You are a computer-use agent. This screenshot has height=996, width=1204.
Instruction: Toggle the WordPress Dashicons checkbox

-=-=-=-=-

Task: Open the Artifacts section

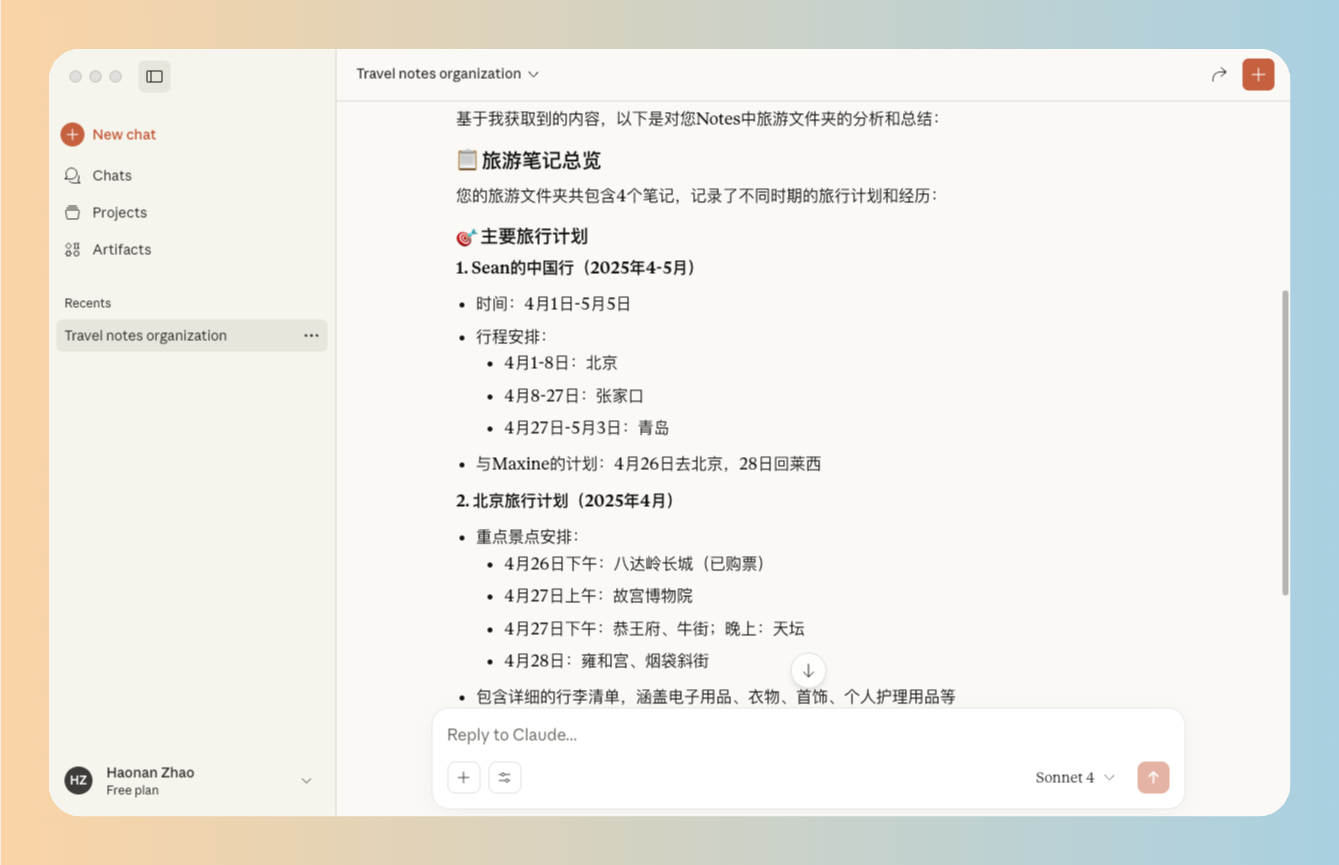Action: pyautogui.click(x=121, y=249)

-=-=-=-=-

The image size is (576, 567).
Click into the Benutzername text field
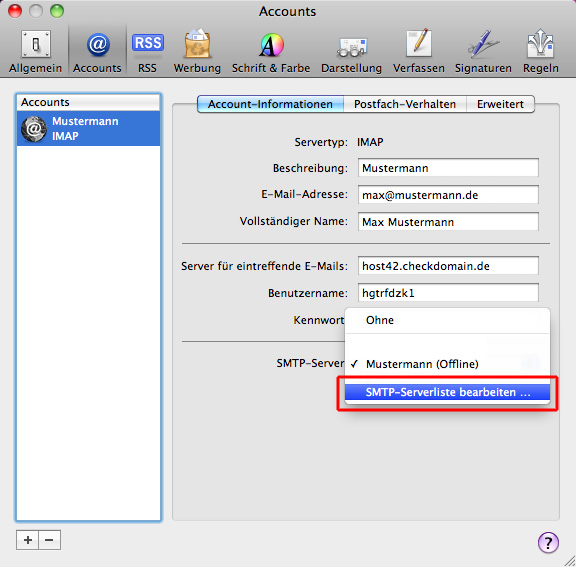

-=-=-=-=-

-- What needs to be done --
Would you print exactly and only the lines of the material above that run from the line with "You are a computer-use" through the line with "Instruction: Toggle the", both included?

-- Expected output --
You are a computer-use agent. This screenshot has height=996, width=1204.
Instruction: Toggle the WordPress Dashicons checkbox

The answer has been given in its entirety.